RIP The Curator's Code
An idea whose time had come. And gone.
Folksonomy is all very well, but my own set of tags leaves a lot to be desired. I'm forever giving things a tag and thinking I'll remember it and then discovering that not only do I not remember the tag, but also that the tag applies only to a single item, neither of which is very helpful. So I resolved a while ago to try and clean things up.
I printed out a list of all my Pinboard tags that had a single tag, and have been going through them slowly to see whether they might better belong somewhere else. Slow going, memory jolting, fun in a perverse kind of way and, now, actually interesting.
I had an item tagged CuCo, because it was tagged #CuCo on Twitter, where I picked it up. And I could not think what it was about. Turns out it was a link to an article about the Curator's Code, which Maria Popova (of BrainPickings) had recently launched. Now I remembered, and I also remembered thinking at the time that there was very little chance it would catch on. I've always preferred just saying I found this from someone, or I am sharing this from someone.
In the course of refreshing my memory, I clicked on the link to the original manifesto for The Curator's Code. The core idea was to encourage people to attribute the wisdom, laffs etc. that they shared, rather than pass these gems off as their own. And this back in the golden days of 2012.
To be clear, Popova's suggestion to use ᔥ and ↬ was not intended to replace the old fashioned "via" and "HT" but to promote the idea of attribution. There was a bookmark too, for anyone who found the Unicode symbols too tricky, and the bookmark had a kind of meta-purpose of promoting the Code itself.
Note: The unicode symbols ᔥ and ↬ are simply shorthand for the familiar "via" and "HT," respectively. While you may still choose to use "via" and "HT" the old-fashioned way – the goal here is to attribute ethically, regardless of how you do it – there are two reasons we are proposing the unicode characters: One, they are a cleaner, more standardized way to attribute. Two, since the characters are wrapped in a hotlink to the Curator's Code site, they serve as messengers for the ethos of the code itself, as people encounter them across the web and click to find out what they represent.

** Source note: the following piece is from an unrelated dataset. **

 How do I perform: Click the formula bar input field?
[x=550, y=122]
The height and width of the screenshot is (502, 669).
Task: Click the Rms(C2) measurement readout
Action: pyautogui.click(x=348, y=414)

What a shame, then, that the site no longer exists. The domain registration expired on 16 February 2018, although it could still be reached until 7 December 2018, according to The Internet Archive. And no further word on the matter from Maria Popova, (although if you are a museum curator in search of a code of ethics, you may be in luck).
Ah well. Implementations are born, implementations die. The underlying idea -- attribution, credit where credit is due -- lives on. At least, it does for me.